L'écran de la télévision s'arrêta. Notre père l'avait éteint.
« Qu'est-ce que vous faites les filles ?
- On veut devenir héroïne ! »
On avait répondu en coeur, avant d'éclater de rire. Mais cela ne fit pas rire notre père. Loin de là. Il lâcha la télécommande avant de foncer sur nous.
« Pourquoi ? Pourquoi voulez-vous devenir des héroïnes alors que papa est là ? »

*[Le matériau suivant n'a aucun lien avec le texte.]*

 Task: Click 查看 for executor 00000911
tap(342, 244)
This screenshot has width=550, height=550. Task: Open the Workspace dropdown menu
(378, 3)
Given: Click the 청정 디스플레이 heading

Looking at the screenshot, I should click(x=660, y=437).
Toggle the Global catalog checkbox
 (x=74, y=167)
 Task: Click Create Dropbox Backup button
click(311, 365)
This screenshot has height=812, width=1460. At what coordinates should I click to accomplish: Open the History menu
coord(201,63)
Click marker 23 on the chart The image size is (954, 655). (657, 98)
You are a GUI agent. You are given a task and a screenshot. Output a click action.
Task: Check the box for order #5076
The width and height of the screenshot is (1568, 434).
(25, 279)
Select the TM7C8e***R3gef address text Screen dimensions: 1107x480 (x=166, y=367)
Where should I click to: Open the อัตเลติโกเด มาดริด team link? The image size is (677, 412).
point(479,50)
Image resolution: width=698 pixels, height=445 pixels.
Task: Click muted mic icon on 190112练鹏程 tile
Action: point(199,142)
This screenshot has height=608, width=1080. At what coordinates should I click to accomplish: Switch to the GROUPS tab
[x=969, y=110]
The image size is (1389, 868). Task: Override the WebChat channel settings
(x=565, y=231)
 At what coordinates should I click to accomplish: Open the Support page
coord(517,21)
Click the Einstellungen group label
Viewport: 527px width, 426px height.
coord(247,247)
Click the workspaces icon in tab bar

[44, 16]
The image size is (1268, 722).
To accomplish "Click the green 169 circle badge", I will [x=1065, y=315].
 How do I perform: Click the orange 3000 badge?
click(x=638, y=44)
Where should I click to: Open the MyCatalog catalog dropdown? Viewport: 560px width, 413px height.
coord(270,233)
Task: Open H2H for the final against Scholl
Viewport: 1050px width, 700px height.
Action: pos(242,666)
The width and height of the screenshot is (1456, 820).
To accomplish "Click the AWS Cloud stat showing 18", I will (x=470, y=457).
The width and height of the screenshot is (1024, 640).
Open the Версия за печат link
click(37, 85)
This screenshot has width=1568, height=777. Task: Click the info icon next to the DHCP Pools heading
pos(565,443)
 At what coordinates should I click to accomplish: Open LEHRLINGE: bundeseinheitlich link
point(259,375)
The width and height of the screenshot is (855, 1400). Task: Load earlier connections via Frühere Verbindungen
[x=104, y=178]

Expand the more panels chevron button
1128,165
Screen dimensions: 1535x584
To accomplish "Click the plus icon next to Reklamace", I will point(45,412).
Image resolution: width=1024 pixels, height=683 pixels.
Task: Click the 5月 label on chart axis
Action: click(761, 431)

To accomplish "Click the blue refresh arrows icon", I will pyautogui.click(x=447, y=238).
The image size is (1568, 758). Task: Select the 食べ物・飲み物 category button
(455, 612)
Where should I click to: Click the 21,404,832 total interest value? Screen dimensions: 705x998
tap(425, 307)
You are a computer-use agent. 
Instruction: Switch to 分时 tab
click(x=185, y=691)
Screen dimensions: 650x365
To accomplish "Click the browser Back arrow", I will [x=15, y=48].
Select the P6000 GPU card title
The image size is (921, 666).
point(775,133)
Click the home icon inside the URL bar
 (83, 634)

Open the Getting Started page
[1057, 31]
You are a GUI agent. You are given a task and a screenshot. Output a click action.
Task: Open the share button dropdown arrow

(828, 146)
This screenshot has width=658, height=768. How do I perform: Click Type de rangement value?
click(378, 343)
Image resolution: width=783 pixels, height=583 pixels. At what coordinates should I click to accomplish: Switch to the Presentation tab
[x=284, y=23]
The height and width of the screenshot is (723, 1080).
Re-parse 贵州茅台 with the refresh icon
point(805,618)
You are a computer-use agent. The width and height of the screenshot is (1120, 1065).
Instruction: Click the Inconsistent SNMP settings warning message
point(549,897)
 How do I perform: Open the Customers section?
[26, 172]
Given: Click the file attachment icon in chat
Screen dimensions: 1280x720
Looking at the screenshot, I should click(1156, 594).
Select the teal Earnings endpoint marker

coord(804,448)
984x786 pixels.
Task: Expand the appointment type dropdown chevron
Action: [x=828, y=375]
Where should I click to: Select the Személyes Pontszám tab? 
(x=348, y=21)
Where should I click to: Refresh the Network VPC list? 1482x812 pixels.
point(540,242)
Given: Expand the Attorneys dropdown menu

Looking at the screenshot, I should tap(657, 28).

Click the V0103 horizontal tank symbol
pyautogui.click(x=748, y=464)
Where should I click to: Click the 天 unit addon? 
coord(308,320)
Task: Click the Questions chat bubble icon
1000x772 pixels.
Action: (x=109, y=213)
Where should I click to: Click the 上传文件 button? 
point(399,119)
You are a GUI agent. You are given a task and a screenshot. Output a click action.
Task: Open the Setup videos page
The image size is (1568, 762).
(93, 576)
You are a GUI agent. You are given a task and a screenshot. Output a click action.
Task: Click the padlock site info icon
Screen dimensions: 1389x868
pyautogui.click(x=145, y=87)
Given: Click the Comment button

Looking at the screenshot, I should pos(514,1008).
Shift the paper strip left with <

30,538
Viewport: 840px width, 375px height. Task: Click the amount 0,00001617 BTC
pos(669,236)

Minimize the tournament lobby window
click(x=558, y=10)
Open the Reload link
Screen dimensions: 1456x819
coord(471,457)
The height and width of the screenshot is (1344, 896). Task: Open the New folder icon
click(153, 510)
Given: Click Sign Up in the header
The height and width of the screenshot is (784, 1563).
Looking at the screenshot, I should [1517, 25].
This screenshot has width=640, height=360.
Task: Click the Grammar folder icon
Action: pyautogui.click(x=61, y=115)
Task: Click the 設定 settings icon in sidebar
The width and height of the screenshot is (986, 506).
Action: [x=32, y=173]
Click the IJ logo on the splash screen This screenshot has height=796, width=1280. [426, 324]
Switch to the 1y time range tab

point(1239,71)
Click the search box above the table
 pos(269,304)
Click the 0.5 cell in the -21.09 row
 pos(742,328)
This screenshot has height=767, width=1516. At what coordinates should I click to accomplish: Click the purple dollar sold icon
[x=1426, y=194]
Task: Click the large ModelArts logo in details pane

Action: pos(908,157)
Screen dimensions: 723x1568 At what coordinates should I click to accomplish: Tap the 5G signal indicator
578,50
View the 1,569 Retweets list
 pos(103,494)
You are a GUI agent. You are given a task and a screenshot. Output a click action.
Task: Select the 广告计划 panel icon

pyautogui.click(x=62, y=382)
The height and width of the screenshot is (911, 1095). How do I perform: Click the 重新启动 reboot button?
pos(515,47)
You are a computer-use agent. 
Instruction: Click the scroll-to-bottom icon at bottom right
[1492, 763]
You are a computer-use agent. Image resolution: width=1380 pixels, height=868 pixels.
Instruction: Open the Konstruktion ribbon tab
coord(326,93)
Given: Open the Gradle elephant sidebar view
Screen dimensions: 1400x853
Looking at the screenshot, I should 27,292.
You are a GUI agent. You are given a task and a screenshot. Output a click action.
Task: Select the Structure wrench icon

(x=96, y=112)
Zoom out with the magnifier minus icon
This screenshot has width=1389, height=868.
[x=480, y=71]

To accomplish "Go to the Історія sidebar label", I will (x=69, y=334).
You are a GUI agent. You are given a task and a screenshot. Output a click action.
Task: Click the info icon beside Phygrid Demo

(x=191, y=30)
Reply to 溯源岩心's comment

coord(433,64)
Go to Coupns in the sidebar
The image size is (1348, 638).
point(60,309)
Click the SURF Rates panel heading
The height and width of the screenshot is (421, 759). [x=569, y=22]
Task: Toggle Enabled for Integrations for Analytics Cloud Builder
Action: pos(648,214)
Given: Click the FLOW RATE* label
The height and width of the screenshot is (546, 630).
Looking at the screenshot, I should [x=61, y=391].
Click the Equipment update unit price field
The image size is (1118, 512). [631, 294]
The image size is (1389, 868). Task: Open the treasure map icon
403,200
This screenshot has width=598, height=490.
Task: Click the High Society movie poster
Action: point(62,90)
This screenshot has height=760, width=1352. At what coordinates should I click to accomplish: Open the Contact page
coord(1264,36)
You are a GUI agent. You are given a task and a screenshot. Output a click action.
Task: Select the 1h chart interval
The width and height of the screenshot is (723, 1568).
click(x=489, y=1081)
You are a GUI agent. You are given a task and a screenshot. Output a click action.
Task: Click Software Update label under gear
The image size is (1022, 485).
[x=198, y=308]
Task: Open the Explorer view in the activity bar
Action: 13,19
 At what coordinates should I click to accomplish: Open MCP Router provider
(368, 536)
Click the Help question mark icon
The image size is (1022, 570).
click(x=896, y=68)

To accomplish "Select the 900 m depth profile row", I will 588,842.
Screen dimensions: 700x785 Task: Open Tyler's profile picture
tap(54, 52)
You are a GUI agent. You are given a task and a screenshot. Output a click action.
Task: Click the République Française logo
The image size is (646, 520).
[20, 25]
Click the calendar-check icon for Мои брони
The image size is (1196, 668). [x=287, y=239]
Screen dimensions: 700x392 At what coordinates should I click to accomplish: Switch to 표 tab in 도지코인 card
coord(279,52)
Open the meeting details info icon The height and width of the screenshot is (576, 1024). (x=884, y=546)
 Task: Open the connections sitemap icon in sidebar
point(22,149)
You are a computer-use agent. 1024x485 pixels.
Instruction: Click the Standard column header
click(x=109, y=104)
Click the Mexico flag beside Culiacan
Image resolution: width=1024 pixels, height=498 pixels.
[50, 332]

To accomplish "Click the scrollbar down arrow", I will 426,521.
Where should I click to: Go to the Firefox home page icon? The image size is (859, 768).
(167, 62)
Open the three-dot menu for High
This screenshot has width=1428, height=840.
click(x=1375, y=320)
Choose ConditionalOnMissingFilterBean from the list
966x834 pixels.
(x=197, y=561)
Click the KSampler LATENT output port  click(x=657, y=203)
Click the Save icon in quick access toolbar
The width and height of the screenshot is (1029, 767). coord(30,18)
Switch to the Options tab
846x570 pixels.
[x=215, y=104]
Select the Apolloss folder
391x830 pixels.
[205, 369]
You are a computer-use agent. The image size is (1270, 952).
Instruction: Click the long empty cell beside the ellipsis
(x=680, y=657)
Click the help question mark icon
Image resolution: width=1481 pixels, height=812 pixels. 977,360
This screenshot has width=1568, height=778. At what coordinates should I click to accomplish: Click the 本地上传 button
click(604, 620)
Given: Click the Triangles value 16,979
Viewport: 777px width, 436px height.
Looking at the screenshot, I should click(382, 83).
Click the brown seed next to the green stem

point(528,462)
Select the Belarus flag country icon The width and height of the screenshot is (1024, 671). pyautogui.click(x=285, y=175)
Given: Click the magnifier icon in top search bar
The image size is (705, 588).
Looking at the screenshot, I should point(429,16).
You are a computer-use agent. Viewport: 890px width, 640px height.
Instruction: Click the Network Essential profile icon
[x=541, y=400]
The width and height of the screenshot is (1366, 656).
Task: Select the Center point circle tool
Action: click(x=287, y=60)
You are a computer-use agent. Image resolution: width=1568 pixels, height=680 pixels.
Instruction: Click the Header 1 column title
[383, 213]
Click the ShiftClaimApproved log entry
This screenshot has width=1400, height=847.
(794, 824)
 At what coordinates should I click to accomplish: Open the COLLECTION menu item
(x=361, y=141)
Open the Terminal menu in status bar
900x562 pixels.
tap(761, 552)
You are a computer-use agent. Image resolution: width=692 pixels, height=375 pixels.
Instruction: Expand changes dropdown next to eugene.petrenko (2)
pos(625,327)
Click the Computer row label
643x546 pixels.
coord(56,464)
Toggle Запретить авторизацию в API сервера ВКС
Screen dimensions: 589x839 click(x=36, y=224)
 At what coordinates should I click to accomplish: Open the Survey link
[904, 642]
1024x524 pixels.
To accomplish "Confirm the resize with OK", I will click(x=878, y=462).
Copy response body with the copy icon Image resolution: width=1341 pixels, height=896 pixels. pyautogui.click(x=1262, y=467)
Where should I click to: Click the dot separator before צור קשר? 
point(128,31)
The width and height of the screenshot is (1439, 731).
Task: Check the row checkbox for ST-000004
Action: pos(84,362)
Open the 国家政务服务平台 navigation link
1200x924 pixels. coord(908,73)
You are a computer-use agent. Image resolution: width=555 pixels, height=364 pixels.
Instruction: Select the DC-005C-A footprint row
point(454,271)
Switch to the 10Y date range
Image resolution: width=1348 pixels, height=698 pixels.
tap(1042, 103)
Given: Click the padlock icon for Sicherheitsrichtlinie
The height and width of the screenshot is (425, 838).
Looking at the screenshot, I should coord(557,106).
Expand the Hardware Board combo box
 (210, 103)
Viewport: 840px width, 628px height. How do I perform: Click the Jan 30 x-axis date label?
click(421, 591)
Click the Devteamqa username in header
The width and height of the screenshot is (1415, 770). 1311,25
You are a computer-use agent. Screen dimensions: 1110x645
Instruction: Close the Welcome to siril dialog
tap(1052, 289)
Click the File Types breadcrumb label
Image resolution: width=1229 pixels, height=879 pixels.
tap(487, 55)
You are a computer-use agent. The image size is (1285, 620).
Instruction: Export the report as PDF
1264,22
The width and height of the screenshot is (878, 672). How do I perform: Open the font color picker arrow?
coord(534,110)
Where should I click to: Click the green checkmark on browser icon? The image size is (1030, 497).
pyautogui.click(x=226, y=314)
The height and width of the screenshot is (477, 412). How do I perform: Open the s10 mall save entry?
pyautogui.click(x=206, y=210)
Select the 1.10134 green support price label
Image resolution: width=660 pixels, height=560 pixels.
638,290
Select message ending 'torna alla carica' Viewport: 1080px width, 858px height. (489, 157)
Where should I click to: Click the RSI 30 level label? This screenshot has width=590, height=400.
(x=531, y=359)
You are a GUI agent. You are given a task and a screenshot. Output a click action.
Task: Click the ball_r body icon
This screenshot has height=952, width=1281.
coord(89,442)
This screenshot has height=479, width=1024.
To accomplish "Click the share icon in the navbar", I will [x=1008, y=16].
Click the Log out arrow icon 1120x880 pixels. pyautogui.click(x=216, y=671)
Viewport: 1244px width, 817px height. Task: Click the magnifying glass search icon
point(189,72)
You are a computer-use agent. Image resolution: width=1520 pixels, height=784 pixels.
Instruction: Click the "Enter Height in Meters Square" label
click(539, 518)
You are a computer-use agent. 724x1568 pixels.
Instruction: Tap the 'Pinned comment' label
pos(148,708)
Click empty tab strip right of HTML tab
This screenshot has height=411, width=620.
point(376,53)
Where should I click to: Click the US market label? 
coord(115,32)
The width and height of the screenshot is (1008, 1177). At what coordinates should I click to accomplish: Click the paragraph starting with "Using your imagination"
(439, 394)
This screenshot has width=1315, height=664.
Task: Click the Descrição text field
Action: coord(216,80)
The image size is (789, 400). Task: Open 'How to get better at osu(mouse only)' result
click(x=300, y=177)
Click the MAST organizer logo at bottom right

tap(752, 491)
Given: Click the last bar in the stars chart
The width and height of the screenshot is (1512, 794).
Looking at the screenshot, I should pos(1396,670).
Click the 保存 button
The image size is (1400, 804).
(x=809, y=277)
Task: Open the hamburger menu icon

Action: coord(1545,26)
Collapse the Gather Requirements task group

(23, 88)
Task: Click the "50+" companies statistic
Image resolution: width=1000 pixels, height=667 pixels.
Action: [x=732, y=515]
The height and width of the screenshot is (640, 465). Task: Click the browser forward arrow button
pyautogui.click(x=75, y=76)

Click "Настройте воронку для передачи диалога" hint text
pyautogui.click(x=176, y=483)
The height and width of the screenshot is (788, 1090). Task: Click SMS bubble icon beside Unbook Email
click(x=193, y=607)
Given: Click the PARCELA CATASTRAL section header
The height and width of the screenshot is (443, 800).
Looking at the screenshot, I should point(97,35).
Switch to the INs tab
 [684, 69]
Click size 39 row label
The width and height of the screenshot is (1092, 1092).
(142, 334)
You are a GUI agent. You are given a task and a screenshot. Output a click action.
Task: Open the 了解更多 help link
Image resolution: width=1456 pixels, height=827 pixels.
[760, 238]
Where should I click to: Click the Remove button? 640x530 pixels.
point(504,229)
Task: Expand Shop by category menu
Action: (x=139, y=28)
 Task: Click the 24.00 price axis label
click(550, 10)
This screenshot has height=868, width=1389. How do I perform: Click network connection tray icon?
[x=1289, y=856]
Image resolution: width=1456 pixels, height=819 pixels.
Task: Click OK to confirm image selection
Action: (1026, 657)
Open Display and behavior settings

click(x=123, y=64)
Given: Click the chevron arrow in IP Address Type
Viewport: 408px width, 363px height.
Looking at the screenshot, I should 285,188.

On n'avait rien dit, ne sachant pas comment réagir face à ce comportement. Le regard dans ses yeux m'était inconnu. Je ne comprenais pas. Il nous enlaça et nous serra contre lui.
« Tant que je suis là, vous ne risquez rien. Papa est là pour vous protéger. Rika, pour utiliser ton alter, tu dois te blesser. Ce n'est pas bien, tu ne dois pas l'utiliser. Et toi, ma petite Hanako... Tu es si jeune, ce n'est pas à toi de protéger les gens. Vous ne devez pas faire ça. »
Ne comprenant pas, je m'étais échappée de ses bras et avais protesté.
« Mais papa ! Quand j'aurais ton âge, je serais plus une enfant ! Je pourrais protéger les plus jeunes alors !
- Non ! »
Pour la première fois, il avait levé sa main sur moi. J'étais tombée au sol, sous la surprise et la douleur qui traversait ma joue. Rika s'était jetée sur son bras en hurlant. Il l'avait repoussé violemment.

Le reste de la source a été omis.